▸ EXTRACT PROVIDED
◇ ◇ ◇
If your car is 3.5 inches lower than stock I guarantee you it handles worse than stock!

Mike


----------



## Rodrigo (Mar 26, 2003)

I agree. the nissan sentra ./200sx (B14) were not designed tobe lowered that much with out afecting ride quality. The maximum our cars or the b14 should be lowerd is 2.0 with adjustable shocks. if you want to go lower you would have to have either get hydraulics or a complete air ride suspension.


----------



## B14 (Nov 25, 2003)

morepower2 said:


> If your car is 3.5 inches lower than stock I guarantee you it handles worse than stock!
> 
> Mike


no not at all the ride is excellent no bouncyness and no bumping i just put my 17's on and it made it way better and the handling is also better


----------



## morepower2 (Apr 19, 2002)

B14 said:


> no not at all the ride is excellent no bouncyness and no bumping i just put my 17's on and it made it way better and the handling is also better


If your car is really lowered 3.5" I 100% guaratee that your car handles way worse than stock and rides like crap. If you timed it on an autocross coures or took it on the track where you could actualy measure the handling it would be pathetic and order of magnitude worse than stock. Raise the car up and lower no more than 1".

Mike


----------



## myoung (Apr 15, 2002)

B14 said:


> no not at all the ride is excellent no bouncyness and no bumping i just put my 17's on and it made it way better and the handling is also better



Come on now... we know better.. 

The only way you can drop it below 1.5" without effecting ride quality . GREATLY... is with a shortened strut coilover setup, like the Motivational setup. Can't tell you about air or hydrailics...that's show stuff, not performance.
◇ ◇ ◇
▸ PROBLEM 1
Lay out the records as a JSON list of strings, with one string per line, starting at the line that contains "The height and" and running through the end of the records, both ends included. Skip blank lines and leave the pictures out.
◇ ◇ ◇
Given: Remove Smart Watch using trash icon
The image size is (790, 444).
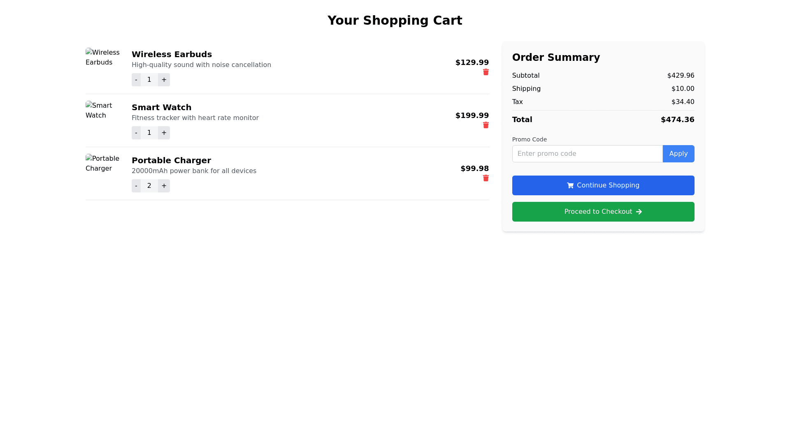Looking at the screenshot, I should (x=486, y=125).
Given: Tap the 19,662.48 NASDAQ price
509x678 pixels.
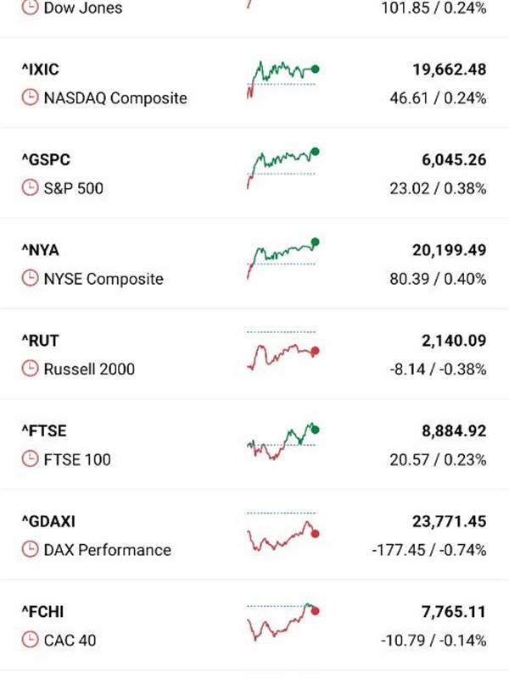Looking at the screenshot, I should [x=450, y=69].
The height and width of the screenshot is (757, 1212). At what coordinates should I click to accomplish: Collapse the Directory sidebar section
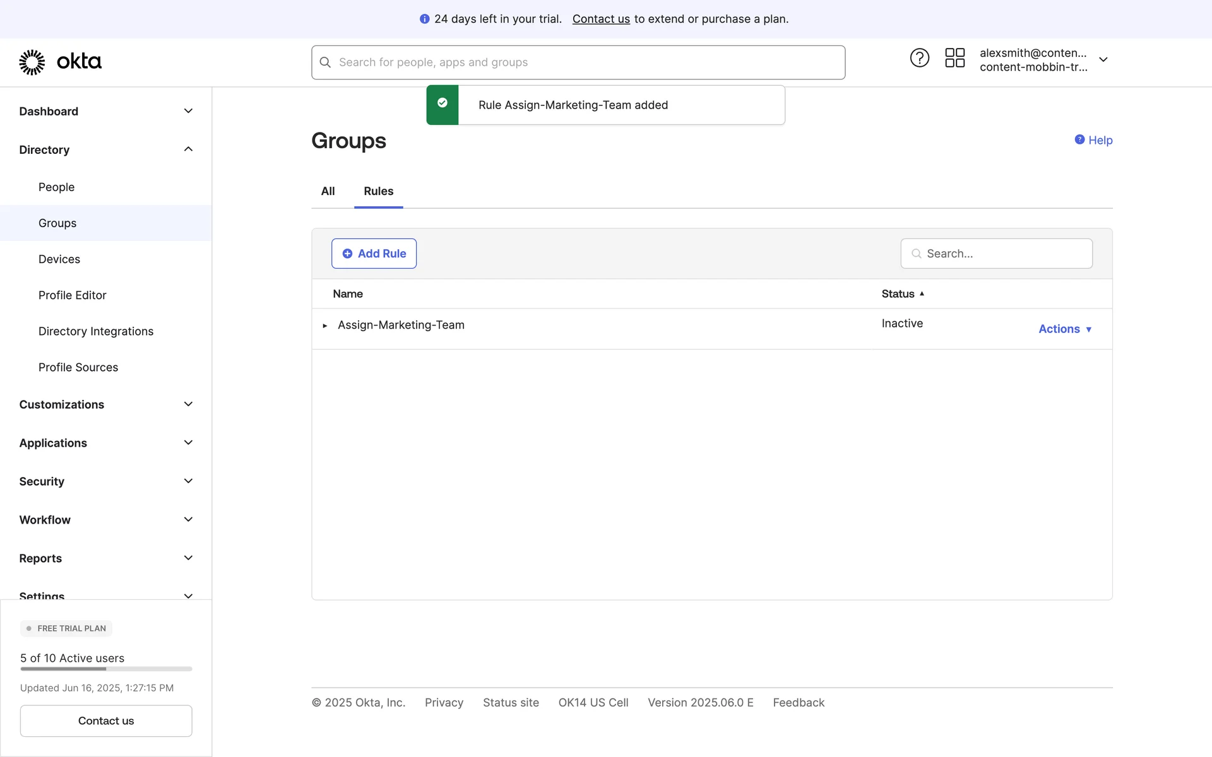tap(188, 150)
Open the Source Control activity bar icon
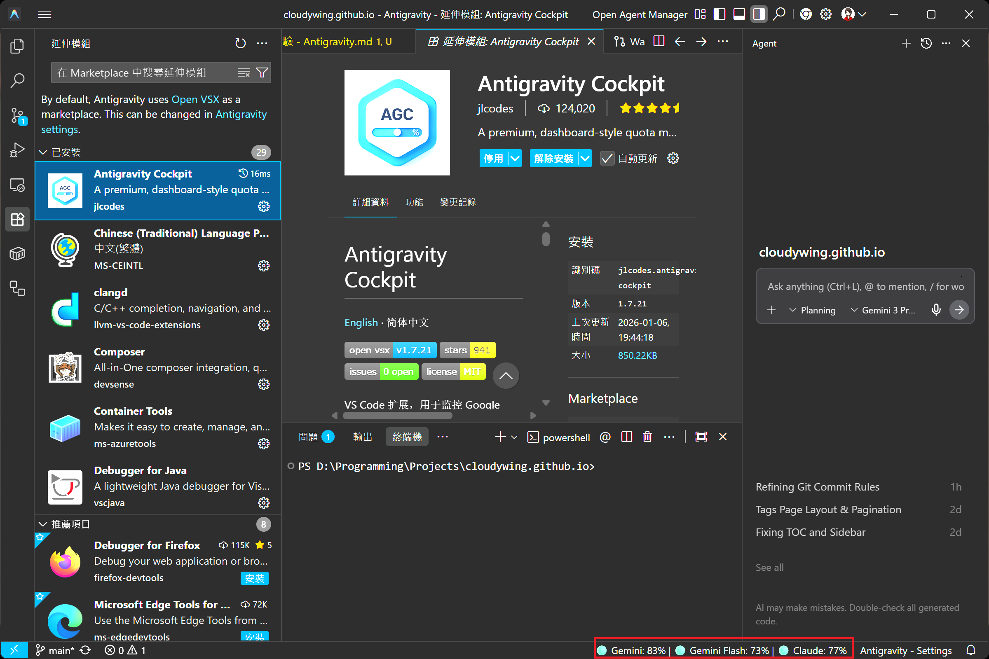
◇ ◇ ◇
▸ PROBLEM 2
According to the forum thread on lowering cars, what is the most that Rodrigo says the B14 should be lowered, and with what?

▸ FULL SOLUTION 1
[
  "The height and width of the screenshot is (757, 1212). At what coordinates should I click to accomplish: Collapse the Directory sidebar section",
  "tap(188, 150)",
  "Open the Source Control activity bar icon"
]

▸ FULL SOLUTION 2
2.0, with adjustable shocks.